**WRITTEN EXERCISE**
Copy everything in the records from the line containing "against (1022, 1165)" down to the last line of the records, reproducing each line without any change.

**TASK INPUT**
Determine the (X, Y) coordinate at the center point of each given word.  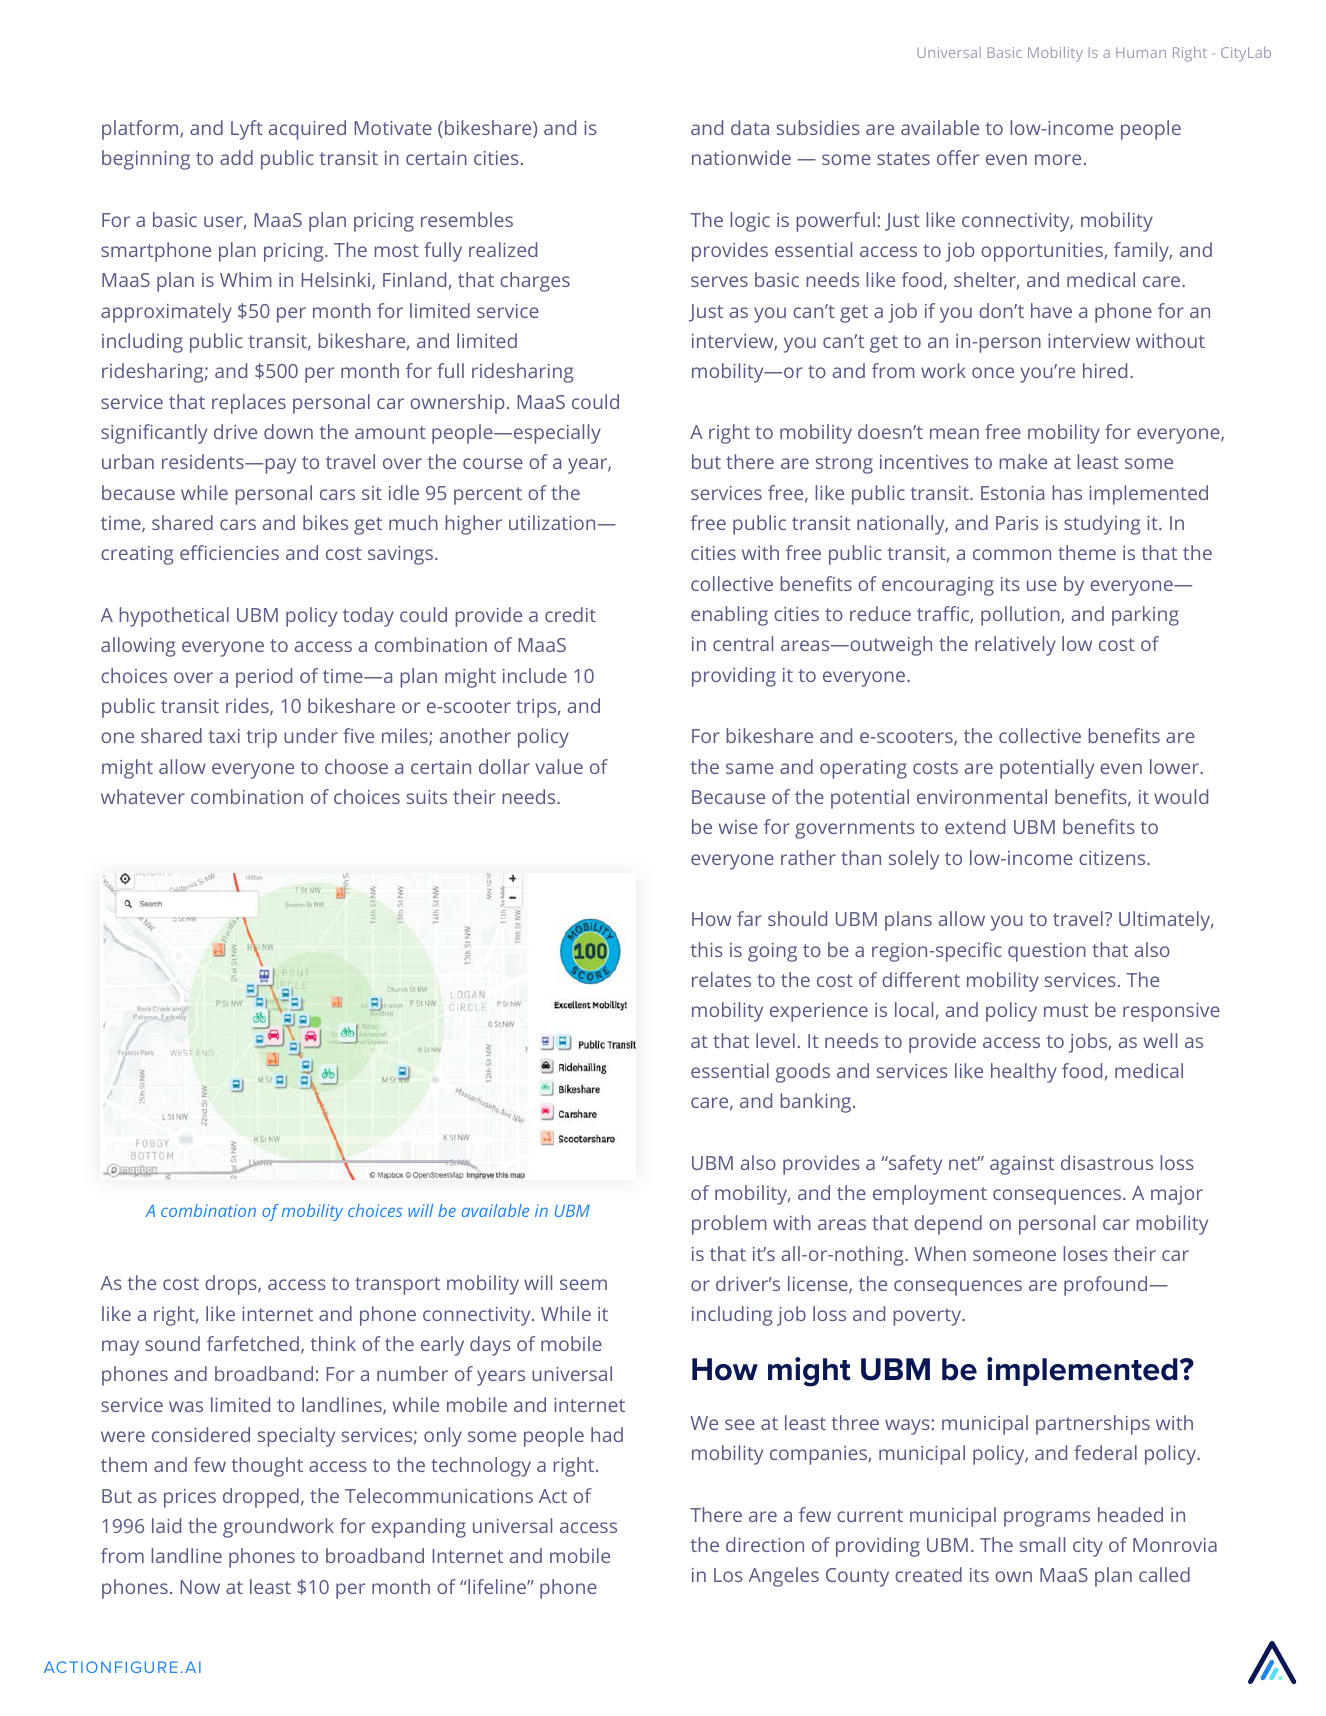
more (1058, 159)
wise (738, 827)
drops (232, 1285)
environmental (982, 796)
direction (765, 1544)
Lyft (247, 130)
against (1022, 1165)
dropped (261, 1498)
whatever (143, 796)
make (1023, 461)
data (750, 127)
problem (729, 1225)
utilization (553, 522)
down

**SOLUTION FOR THIS EXERCISE**
against (1022, 1165)
dropped (261, 1498)
whatever (143, 796)
make (1023, 461)
data (750, 127)
problem (729, 1225)
utilization (553, 522)
down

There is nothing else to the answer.